───── ПРЕДЛОЖЕННЫЙ ТЕКСТ

Поставив «Чайку» в театре «Современник» в 1970 году, О. Ефремов обнажил страсти непонятых, недолюбленых, недослушанных людей. Накал действия, отрицая нежность казавшихся традиционными психологических полутонов, постоянно держал жизнь в спектакле на грани скандала. Люди наиинтеллигентнейших профессий – писатели, артисты, врачи, учителя – здесь то и дело срывались на крик. Царила атмосфера, когда каждое слово могло потянуть за собой грубый, с некрасивыми жестами и ругательствами, скандал. Разговор Аркадиной (Л. Толмачевой) с Треплевым (В. Никулиным) во время перевязки стрелявшегося Треплева завершался резкой (заложенной в тексте) перебранкой. Визуально текст дополнялся не менее отталкивающими действиями. Треплев сдирал с головы повязку, но швырял ее не на пол, не в сторону, а в мать – он готов был ее ударить. «Приживал», – и повязка летела обратно, попадала в него и снова в нее. Молодой человек не оставался в долгу и бросал матери самое обидное, с его точки зрения, обвинение: «скряга». Ее ответный выпад добивал его окончательно; слово «оборвыш» (а вина в этом, между прочим, лежала именно на ней, «скряге») заставляло его упасть на пол. Он плакал, стоя на четвереньках. Мать же утешала его на коленях, почти картинно, с мгновенно проснувшимся актерством в жестах и мягко зазвучавшем голосе.

«Как все нервны», – говорит один из персонажей «Чайки». То есть, тонко чувствительны? Или, наоборот, болезненно встрепаны? Эмоциональный накал общения, стремление добиться своего и нежелание, неготовность ответить на потребности ближнего – вот та тяжкая психологическая атмосфера, которая превращает едва ли не каждый диалог в скандал, едва ли не каждое слово – в ругательство.

Классический, в том числе чеховский, текст был тотально спародирован в его правильности и незыблемости диалогами западной драмы абсурда. Там же, в западных абсурдистских текстах, актуализировались и многие мотивы, которые в русской классике проходили контрапунктом, а в современной русской драме стали признаком обыденности. Поэтому для сравнения логично посмотреть на западную драму абсурда в аспекте простой и незамысловатой брани.

В «Лысой певице» Э. Ионеско место действия и его атмосфера обуславливают гипертрофированное следование нормативам – «Типичный английский интерьер. Английские кресла. Английский вечер… Абсолютно английское молчание. Английские настенные часы бьют по-английски семнадцать раз».

──────────

** ЗАДАНИЯ **
A. В каком году и в каком театре О. Ефремов поставил «Чайку», согласно тексту о постановке «Чайки»?
B. Переведите на английский язык предложение из текста о постановке «Чайки»: «Люди наиинтеллигентнейших профессий – писатели, артисты, врачи, учителя – здесь то и дело срывались на крик».
C. Перепишите из текста о постановке «Чайки» фрагмент от слов «Классический, в том» до слов «и незамысловатой брани.».
Перечень, приведенный далее, является отдельным материалом.

───── ИСХОДНЫЕ ДАННЫЕ

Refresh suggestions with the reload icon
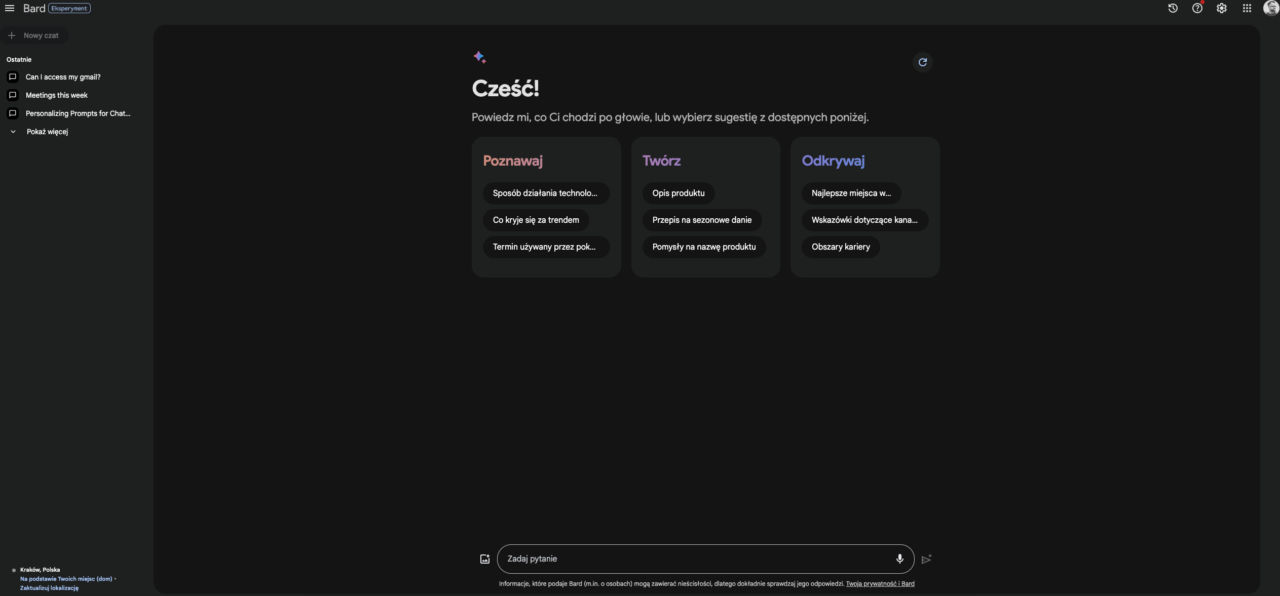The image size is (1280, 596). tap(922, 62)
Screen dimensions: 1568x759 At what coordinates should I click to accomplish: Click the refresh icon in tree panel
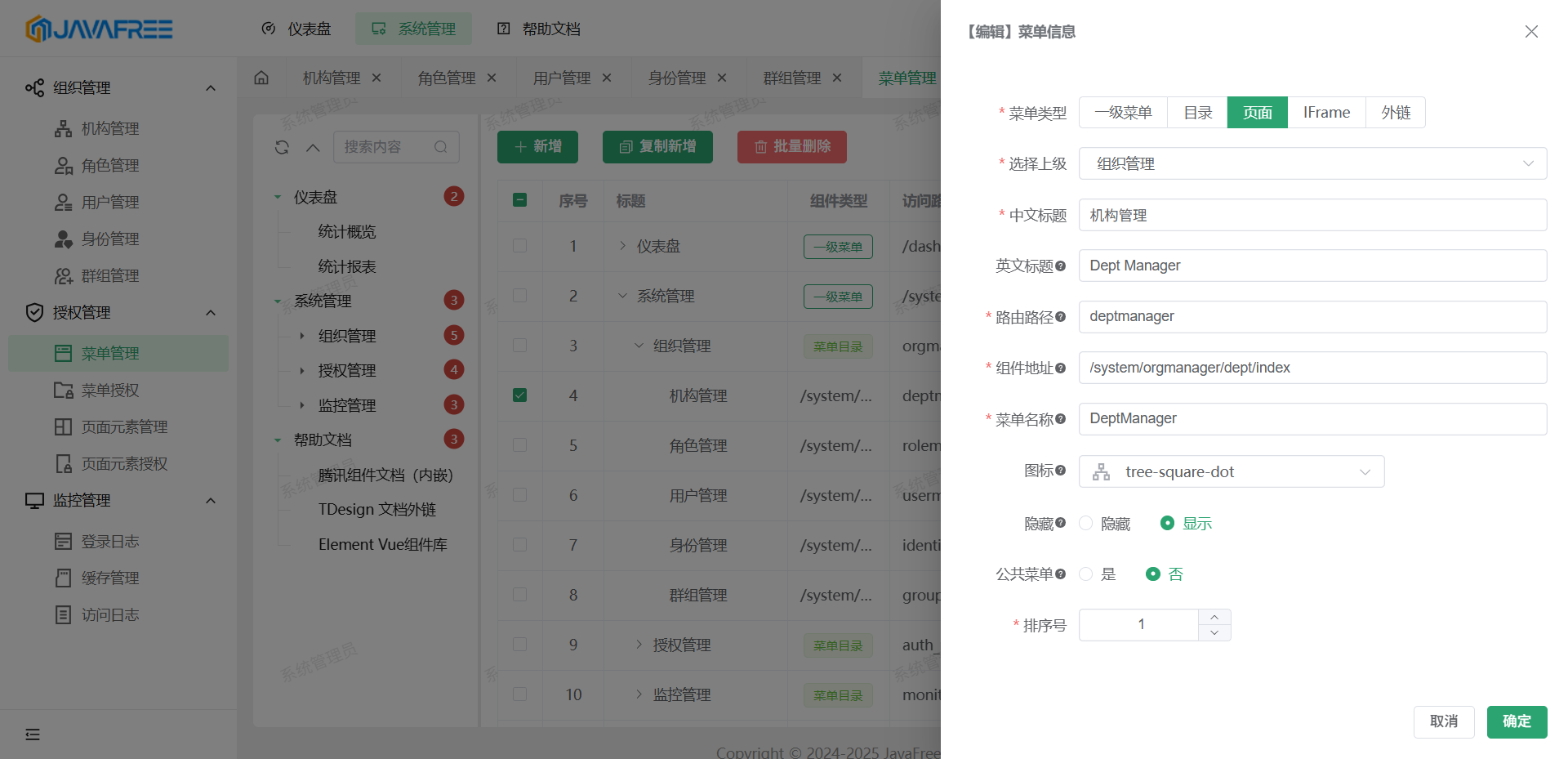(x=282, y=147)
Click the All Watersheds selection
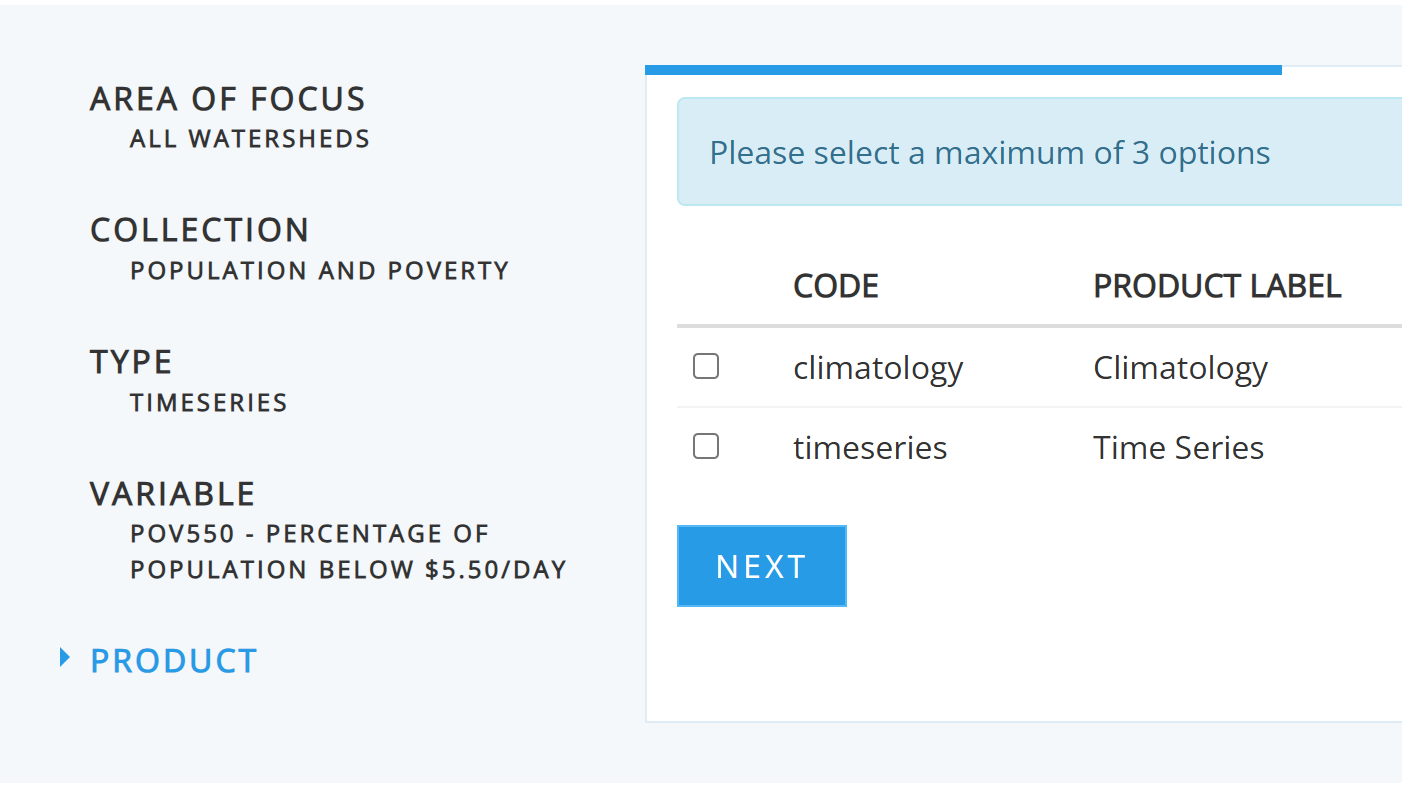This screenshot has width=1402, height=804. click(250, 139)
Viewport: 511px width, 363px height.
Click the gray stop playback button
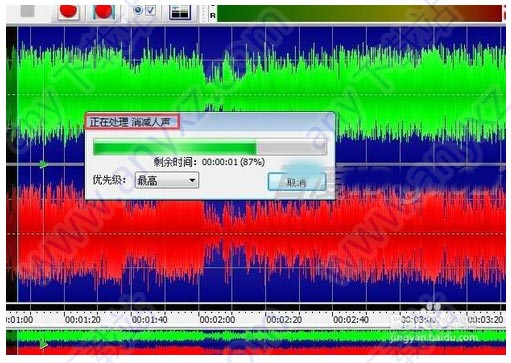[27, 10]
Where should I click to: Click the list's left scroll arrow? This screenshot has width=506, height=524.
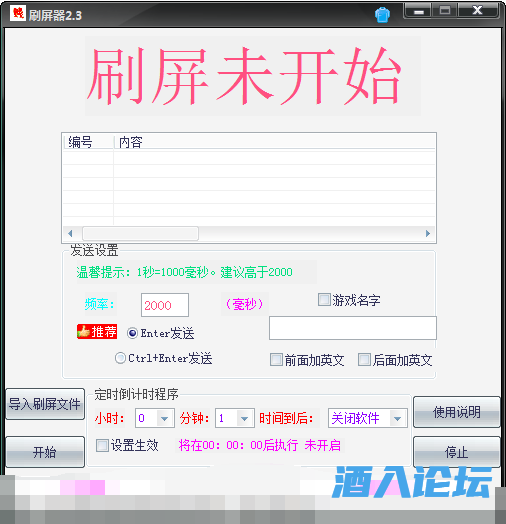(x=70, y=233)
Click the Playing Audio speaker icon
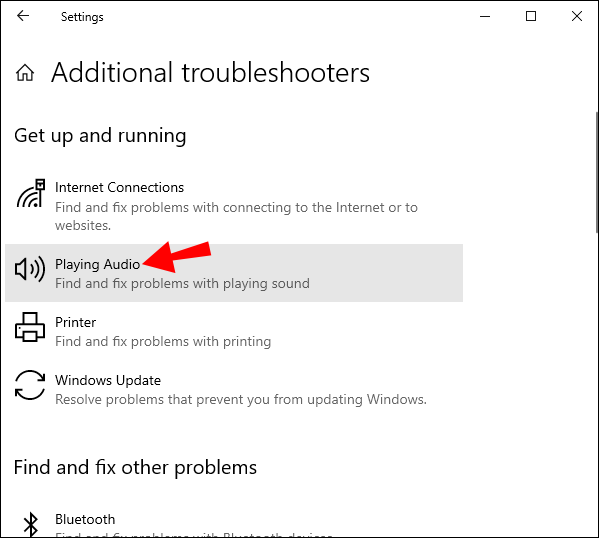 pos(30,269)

──────────

** РЕШЕНИЯ **
A. В 1970 году в театре «Современник».

B. People of the most intellectual professions – writers, actors, doctors, teachers – kept breaking into shouting here.

C.
Классический, в том числе чеховский, текст был тотально спародирован в его правильности и незыблемости диалогами западной драмы абсурда. Там же, в западных абсурдистских текстах, актуализировались и многие мотивы, которые в русской классике проходили контрапунктом, а в современной русской драме стали признаком обыденности. Поэтому для сравнения логично посмотреть на западную драму абсурда в аспекте простой и незамысловатой брани.